Task item - The copy you return must begin at the line containing "Click the briefcase icon beside Vacature" and end at the final line of the listing below, with every picture left out.

━━━━━━━━━━━━━━━━

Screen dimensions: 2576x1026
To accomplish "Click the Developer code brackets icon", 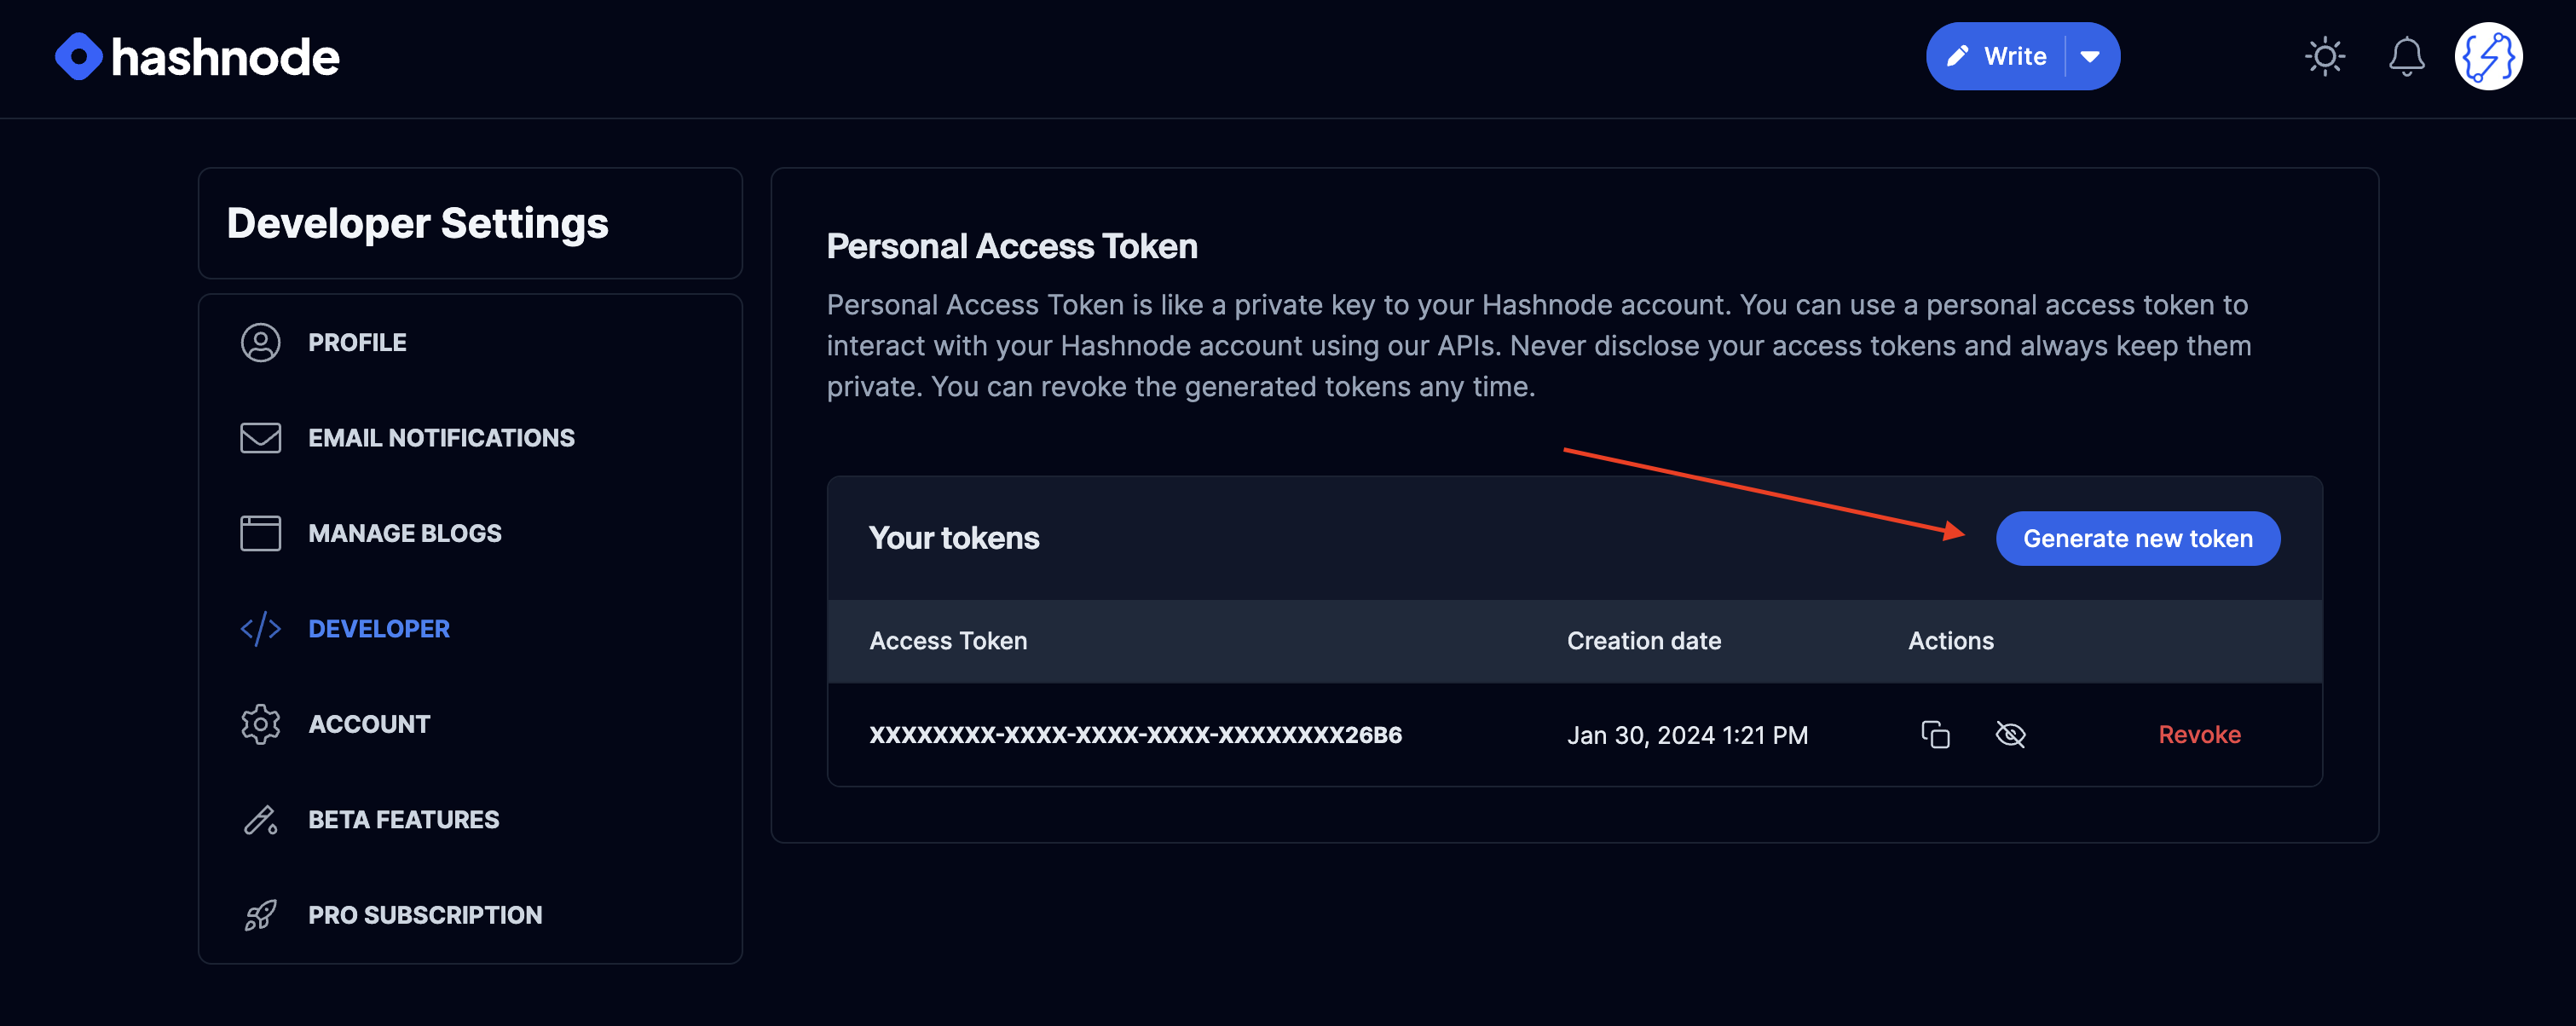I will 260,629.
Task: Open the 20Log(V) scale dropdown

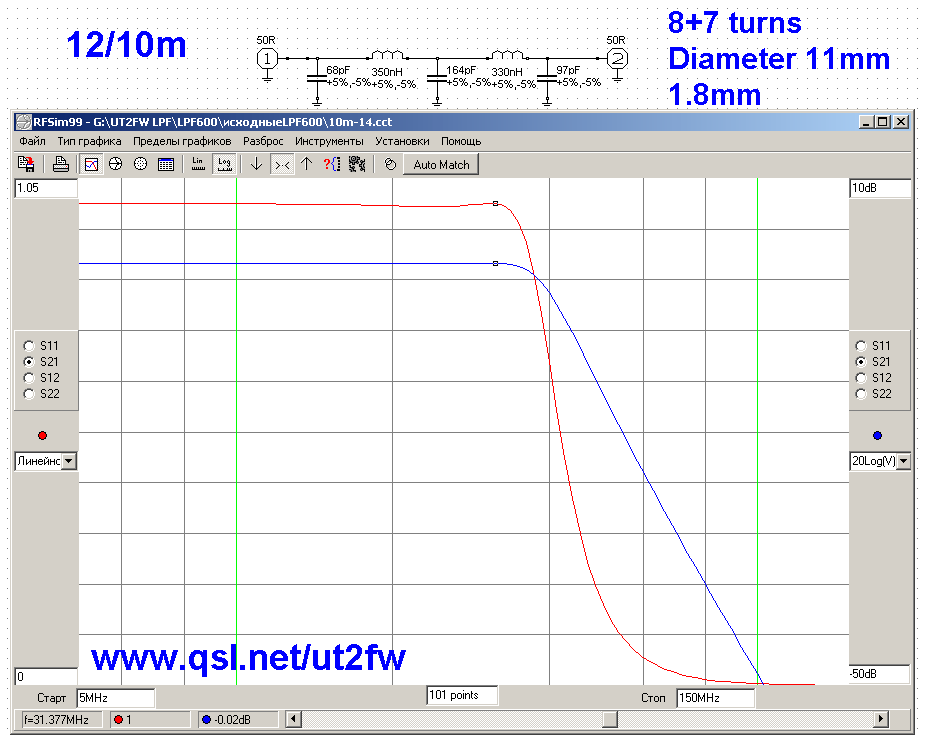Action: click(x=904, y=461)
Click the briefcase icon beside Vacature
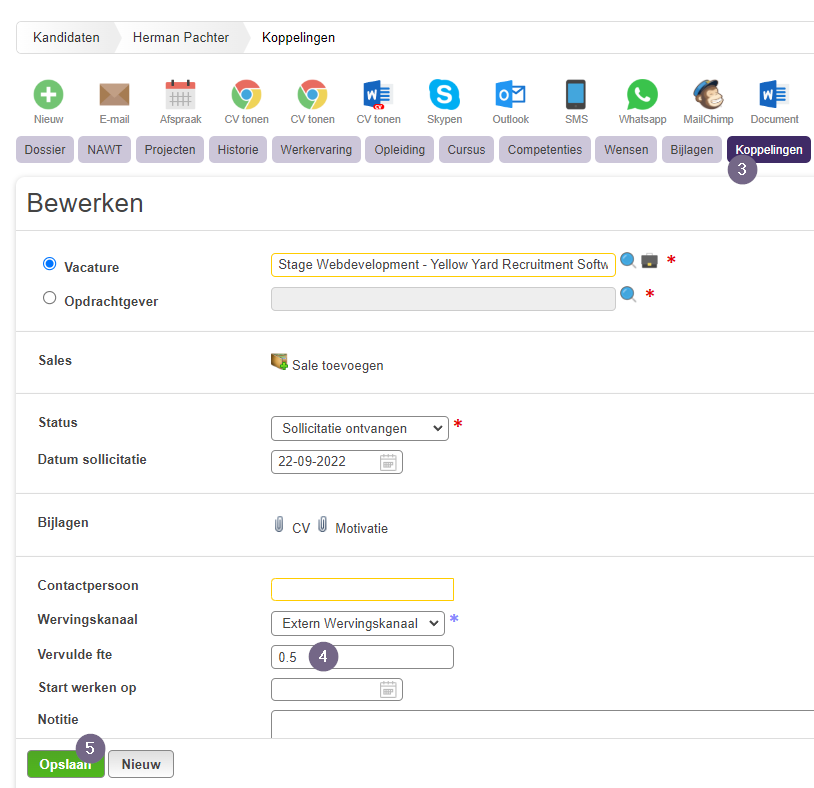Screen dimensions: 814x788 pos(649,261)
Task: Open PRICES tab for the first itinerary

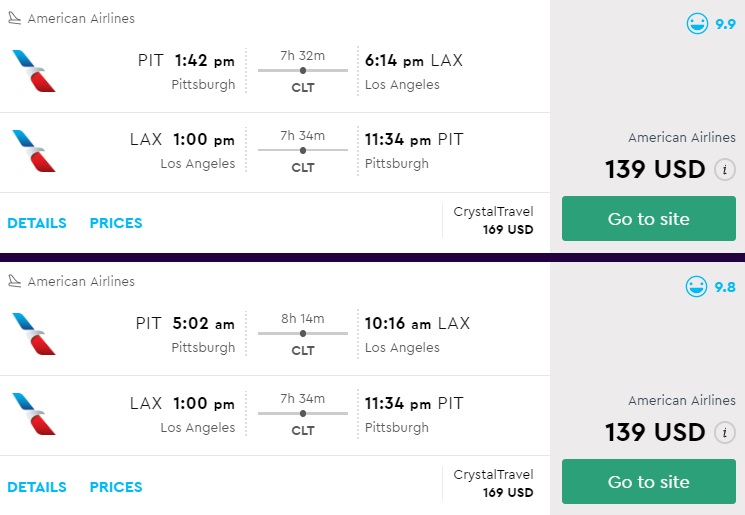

━━━━━━━━━━━━━━━━

Solution below -
Click the briefcase icon beside Vacature
Screen dimensions: 814x788 pos(649,261)
Task: Open PRICES tab for the first itinerary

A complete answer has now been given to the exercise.